__Passage__
====

Application for bail on Habeas Corpus.

1. Bail in capital cases; practice of appellate court in revising refusal by inferior tribunal.-On application for bail in a case of homicide, after its refusal by an inferior tribunal or magistrate (Rev. Code, § 4242), where the right to bail depends in a great degree on testimony given ore tenus, this court will not reverse the decision of the lower court, unless it clearly appears to be wrong.

The petitioner in this case, Brad Allen, was indicted in the Circuit Court of Choctaw, at its October term, 1876, for the murder of Frank Allen, his brother; and having been arrested under a capias, a writ of habeas corpus was sued out, returnable before the Hon. B. H. WARREN, the probate judge of said county, to obtain his discharge on bail. On the evidence adduced, which it is not necessary to state, the probate judge refused to allow bail, and remanded the prisoner to jail. A bill of exceptions was reserved by the prisoner to this refusal, in which all the evidence is set out, and on which he renews his application to this court, under section 4242 of the Revised Code.

THOS. H. WATTS and T. W. COLEMAN, for the prisoner.

JNO. W. A. SANFORD, Attorney-General, for the State.

====

__Exercise A__
Please copy, word for word, the part of the records that opens with the line containing "Where should I click to: Open the user" and closes with the line containing "coord(232,519)", including both of those lines.
The text above has no connection to the records that follow.

__Provided data__
====

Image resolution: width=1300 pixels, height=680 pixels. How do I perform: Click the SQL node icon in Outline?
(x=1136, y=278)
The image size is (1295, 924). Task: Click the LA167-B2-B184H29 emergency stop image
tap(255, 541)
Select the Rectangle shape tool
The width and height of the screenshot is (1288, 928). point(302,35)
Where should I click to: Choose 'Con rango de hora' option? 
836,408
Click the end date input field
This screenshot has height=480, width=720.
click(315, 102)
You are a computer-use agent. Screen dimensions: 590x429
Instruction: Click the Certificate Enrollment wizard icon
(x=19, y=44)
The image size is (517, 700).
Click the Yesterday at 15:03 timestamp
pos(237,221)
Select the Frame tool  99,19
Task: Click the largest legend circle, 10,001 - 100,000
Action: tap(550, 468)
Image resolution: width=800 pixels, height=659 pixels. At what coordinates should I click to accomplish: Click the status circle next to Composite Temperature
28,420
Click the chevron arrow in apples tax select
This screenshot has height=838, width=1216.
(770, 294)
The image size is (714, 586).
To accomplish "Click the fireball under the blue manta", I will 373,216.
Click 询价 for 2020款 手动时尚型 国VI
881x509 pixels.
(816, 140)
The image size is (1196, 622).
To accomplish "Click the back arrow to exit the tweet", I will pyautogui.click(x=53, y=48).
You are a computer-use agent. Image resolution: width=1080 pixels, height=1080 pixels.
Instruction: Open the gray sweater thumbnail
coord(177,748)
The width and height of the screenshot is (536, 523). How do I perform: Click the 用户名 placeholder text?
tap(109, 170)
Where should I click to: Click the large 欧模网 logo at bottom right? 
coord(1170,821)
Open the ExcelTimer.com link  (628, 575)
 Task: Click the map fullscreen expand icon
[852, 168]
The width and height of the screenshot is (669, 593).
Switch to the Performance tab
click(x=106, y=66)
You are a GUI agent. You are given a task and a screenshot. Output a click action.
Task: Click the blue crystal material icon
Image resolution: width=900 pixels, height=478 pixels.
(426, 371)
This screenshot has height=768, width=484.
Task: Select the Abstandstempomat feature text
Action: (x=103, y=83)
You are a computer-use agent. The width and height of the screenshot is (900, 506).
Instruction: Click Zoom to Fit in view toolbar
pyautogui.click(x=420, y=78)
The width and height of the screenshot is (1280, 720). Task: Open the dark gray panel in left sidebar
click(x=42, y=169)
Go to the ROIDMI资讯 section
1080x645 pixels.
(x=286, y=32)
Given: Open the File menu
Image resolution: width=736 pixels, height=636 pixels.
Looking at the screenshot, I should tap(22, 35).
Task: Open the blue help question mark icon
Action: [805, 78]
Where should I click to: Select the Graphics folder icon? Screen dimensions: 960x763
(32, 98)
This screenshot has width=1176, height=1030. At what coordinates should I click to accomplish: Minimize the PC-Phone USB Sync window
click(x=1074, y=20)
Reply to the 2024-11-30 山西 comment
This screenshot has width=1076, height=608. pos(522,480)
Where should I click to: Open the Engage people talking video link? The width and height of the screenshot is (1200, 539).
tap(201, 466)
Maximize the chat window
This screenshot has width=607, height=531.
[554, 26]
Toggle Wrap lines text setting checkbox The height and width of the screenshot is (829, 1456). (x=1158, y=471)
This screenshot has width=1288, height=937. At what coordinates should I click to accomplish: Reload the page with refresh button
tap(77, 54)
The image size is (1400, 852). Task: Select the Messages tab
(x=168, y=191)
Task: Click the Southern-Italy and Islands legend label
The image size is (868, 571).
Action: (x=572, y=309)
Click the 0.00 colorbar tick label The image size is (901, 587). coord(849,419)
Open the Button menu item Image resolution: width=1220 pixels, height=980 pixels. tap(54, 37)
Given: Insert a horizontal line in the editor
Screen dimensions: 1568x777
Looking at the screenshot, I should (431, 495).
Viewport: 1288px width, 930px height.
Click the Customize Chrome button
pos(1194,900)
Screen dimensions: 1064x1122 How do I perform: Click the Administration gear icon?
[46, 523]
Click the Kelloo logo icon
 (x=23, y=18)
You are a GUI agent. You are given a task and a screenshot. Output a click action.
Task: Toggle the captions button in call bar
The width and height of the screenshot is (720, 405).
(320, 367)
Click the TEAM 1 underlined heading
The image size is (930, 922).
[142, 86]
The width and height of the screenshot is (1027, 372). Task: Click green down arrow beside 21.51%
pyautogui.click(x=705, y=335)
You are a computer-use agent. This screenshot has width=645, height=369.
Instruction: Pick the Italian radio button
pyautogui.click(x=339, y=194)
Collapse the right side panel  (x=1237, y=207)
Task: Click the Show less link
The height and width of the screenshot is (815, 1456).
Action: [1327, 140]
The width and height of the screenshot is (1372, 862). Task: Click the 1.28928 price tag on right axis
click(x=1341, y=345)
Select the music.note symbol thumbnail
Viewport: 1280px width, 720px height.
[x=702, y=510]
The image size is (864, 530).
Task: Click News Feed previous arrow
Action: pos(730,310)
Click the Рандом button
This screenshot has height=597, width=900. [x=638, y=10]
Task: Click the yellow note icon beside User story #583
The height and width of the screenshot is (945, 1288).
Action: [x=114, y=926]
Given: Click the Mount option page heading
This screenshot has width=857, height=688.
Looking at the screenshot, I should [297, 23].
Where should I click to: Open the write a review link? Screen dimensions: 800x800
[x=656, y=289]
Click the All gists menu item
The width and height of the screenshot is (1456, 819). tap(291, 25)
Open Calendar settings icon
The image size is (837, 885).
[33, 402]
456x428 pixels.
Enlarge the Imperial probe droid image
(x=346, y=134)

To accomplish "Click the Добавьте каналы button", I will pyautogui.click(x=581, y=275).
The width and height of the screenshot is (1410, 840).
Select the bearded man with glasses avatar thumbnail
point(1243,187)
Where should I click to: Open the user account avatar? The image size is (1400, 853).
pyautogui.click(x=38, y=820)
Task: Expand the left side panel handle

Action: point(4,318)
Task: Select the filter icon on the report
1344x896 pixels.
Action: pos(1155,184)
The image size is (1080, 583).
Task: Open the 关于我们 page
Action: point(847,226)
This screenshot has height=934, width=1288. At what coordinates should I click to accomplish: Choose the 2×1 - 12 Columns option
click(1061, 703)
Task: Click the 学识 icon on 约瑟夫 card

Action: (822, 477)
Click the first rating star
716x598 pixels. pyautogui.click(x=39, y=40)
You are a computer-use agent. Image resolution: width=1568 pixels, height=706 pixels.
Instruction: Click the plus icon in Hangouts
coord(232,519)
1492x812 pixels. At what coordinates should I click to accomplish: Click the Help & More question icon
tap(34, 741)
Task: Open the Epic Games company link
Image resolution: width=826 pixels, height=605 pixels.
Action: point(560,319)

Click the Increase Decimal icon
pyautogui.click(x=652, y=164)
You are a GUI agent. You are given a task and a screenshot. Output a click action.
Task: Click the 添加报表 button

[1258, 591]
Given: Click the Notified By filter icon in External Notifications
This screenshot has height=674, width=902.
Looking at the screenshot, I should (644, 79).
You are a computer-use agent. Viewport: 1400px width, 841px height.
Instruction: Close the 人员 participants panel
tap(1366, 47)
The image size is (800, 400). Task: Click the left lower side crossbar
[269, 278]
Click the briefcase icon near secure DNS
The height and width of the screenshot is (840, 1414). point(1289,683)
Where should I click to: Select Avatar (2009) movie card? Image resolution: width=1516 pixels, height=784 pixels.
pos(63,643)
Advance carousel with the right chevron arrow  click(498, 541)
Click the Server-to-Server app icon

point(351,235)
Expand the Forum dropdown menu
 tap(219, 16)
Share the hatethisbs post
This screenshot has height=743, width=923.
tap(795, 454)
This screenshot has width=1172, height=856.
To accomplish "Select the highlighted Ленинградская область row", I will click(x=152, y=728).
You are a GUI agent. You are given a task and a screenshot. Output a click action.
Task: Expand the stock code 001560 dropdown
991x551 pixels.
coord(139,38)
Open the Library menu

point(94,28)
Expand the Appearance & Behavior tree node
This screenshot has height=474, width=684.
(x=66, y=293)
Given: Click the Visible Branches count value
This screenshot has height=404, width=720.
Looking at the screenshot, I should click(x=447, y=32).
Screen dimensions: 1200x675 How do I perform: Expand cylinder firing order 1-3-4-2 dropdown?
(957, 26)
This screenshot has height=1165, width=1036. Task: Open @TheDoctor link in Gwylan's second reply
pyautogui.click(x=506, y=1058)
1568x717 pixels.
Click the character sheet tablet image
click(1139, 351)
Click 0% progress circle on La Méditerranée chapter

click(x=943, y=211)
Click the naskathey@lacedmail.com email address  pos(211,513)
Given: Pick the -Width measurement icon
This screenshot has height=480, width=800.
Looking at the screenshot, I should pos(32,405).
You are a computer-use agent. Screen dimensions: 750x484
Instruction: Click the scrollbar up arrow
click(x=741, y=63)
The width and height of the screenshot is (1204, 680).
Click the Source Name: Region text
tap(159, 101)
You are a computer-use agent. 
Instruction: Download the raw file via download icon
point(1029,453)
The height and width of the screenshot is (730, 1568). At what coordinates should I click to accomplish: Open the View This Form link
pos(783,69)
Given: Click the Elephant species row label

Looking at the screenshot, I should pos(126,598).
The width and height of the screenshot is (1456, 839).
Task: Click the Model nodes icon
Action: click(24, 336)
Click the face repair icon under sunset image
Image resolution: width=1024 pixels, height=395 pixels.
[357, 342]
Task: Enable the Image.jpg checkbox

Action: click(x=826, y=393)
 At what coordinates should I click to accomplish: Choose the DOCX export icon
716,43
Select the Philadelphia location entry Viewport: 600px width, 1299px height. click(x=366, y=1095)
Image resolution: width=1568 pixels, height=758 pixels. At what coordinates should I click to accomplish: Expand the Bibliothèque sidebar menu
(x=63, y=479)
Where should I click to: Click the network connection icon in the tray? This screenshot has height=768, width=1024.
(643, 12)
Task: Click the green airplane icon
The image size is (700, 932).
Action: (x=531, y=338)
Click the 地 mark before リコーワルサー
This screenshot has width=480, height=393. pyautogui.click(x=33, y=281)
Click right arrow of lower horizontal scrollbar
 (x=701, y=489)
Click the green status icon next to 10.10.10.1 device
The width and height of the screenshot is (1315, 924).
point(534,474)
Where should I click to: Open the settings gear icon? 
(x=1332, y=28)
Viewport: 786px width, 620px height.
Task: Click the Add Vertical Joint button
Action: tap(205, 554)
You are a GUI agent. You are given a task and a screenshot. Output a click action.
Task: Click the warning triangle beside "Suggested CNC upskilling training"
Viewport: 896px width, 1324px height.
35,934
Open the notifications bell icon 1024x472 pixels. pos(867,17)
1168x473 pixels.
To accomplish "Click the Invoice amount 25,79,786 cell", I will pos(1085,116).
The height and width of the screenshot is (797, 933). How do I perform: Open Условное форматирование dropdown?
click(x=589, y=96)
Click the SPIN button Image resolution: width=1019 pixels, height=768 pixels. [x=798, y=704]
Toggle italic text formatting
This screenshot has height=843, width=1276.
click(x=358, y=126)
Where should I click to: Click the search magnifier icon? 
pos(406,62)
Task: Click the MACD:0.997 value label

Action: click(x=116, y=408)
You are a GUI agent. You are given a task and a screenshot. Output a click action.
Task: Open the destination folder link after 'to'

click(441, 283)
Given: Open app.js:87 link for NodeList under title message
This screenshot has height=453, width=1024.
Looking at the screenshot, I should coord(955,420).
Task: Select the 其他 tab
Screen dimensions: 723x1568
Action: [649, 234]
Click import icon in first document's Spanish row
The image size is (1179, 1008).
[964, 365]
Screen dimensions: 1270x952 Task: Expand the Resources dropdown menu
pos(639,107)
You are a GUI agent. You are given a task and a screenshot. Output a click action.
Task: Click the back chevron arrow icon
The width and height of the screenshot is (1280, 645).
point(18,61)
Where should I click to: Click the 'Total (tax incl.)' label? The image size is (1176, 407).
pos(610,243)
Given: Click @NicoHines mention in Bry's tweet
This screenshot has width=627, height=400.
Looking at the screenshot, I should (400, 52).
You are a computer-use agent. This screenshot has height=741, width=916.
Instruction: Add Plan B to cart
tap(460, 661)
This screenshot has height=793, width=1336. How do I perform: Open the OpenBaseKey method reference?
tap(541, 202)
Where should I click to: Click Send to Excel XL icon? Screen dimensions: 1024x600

====

__Exercise B__
In the bail case report, whom was Brad Allen indicted for murdering?

__Task solution A__
Where should I click to: Open the user account avatar? The image size is (1400, 853).
pyautogui.click(x=38, y=820)
Task: Expand the left side panel handle

Action: point(4,318)
Task: Select the filter icon on the report
1344x896 pixels.
Action: pos(1155,184)
The image size is (1080, 583).
Task: Open the 关于我们 page
Action: point(847,226)
This screenshot has height=934, width=1288. At what coordinates should I click to accomplish: Choose the 2×1 - 12 Columns option
click(1061, 703)
Task: Click the 学识 icon on 约瑟夫 card

Action: (822, 477)
Click the first rating star
716x598 pixels. pyautogui.click(x=39, y=40)
You are a computer-use agent. Image resolution: width=1568 pixels, height=706 pixels.
Instruction: Click the plus icon in Hangouts
coord(232,519)

__Task solution B__
Frank Allen, his brother.